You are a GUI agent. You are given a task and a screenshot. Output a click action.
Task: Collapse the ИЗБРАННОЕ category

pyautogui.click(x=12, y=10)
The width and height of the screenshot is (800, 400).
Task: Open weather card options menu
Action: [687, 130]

—————

**Your goal:** Each line above must be retyped exactly.

**Exercise solution:**
You are a GUI agent. You are given a task and a screenshot. Output a click action.
Task: Collapse the ИЗБРАННОЕ category

pyautogui.click(x=12, y=10)
The width and height of the screenshot is (800, 400).
Task: Open weather card options menu
Action: [687, 130]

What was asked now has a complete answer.